The Price of Success
Boredom is the new enemy of the online public space, and Exit may be the only solution.
What a difference a decade makes.
In 2016, radical posters on the right assaulted every avenue of the internet. The space assumed to be the controlled cultural domain of the left, fresh from the brilliant Obama Social Media campaign, found themselves on their back foot the entire Hillary campaign. They sat befuddled as their usual tactics of moral shaming and snark faltered and sputtered. For old-guard conservatives, the revolution was even more terrifying, as their reputations as respectable people writing for respectable publications became a meme, a laughingstock in the new reality. A single short-lived parody Twitter account called “Conservative Pundit” dealt the entire apparatus a nuking they still haven’t recovered from. National Review went from a bulwark of right-wing thought to a punchline within the span of a year. It was darkly amusing seeing people from the American Enterprise Institute, CATO, and many others pretty much admit that they were writers for hire when they implied that anyone who supported Trump would be purged from the movement, like they wielded the same hegemonic power of gatekeeping as in the era of Buckley Conservatism.
The online sphere was a perfect storm of mass discontent as young right wingers learned new tactics of information warfare as they stormed the halls of digital spaces. The posters once relegated to the ghettoes of 4-Chan and The Right Stuff were ratioing prominent political figures and journalists. You would regularly see avatars with swastikas savaging TV hosts and green Pepes getting more engagement than multi-billion-dollar enterprises. This savage, unrestrained youthful energy from a cohort of disenfranchised voters brought about the ascent of Trump's first term, the most shocking populist win in recent history.

* **Goal**: From the essay on online politics above, quote word for word the stretch that starts with "The online sphere" and runs through "in recent history.".

* **Data section**:
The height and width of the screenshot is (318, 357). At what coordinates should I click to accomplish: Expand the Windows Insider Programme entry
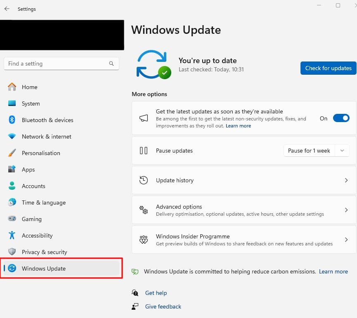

* **Answer for this exercise**:
The online sphere was a perfect storm of mass discontent as young right wingers learned new tactics of information warfare as they stormed the halls of digital spaces. The posters once relegated to the ghettoes of 4-Chan and The Right Stuff were ratioing prominent political figures and journalists. You would regularly see avatars with swastikas savaging TV hosts and green Pepes getting more engagement than multi-billion-dollar enterprises. This savage, unrestrained youthful energy from a cohort of disenfranchised voters brought about the ascent of Trump's first term, the most shocking populist win in recent history.